Father Lapsley is currently in the United States and was recently interviewed by Democracy Now about his new book, Redeeming the Past: My Journey from Freedom Fighter to Healer. The book recently received the 2013 Andrew Murray-Desmond Tutu prize for the best Christian and theological book by a South African writer. Watch the video interview or read the full transcript: “Apartheid Regime Bomb Victim Father Michael Lapsley on Using Forgiveness to Heal From Tragedy.”
Bully Blues Busters: Positive Ways to Promote Kindness
Natural Awakenings, Naples, FL – Dr. Robert Enright’s Anti-Bullying Forgiveness Program is one of two anti-bullying programs featured in the February issue of Natural Awakenings, a publication that has more than 3 million readers in 82 US markets. According to Sharon Bruckman, founder of the 20-year-old magazine, “Our job is to keep our finger on the pulse of advancing thought in order to keep everyone apprised of the best healthy-life choices available to them.”
According to the Natural Awakenings article, most school anti-bullying programs focus on the prevention of unwanted behaviors. But Dr. Enright, co-founder of the International Forgiveness Institute, has developed a uniquely different approach.

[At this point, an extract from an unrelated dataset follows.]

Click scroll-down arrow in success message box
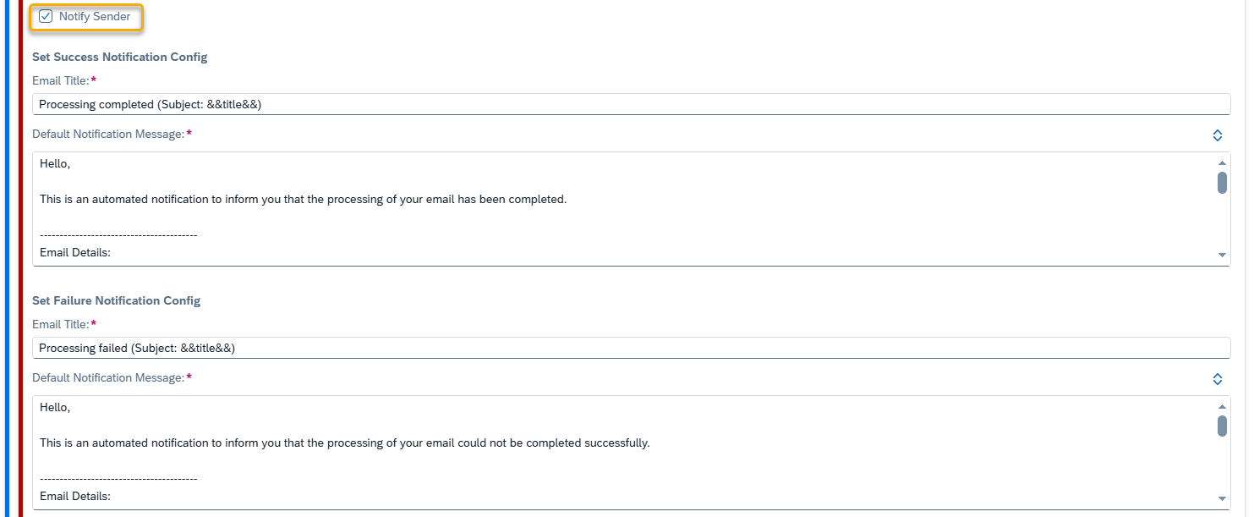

“Because those that engage in bullying are often filled with rage from having been bullied themselves, they get to a point that they don’t care about the consequences of their actions, including detention,” Dr. Enright says. “Our program is meant to take the anger out of the heart of those that bully, so they bully no more.”
The National Education Association estimates that 160,000 children miss school every day due to fears of being attacked or intimidated by other students.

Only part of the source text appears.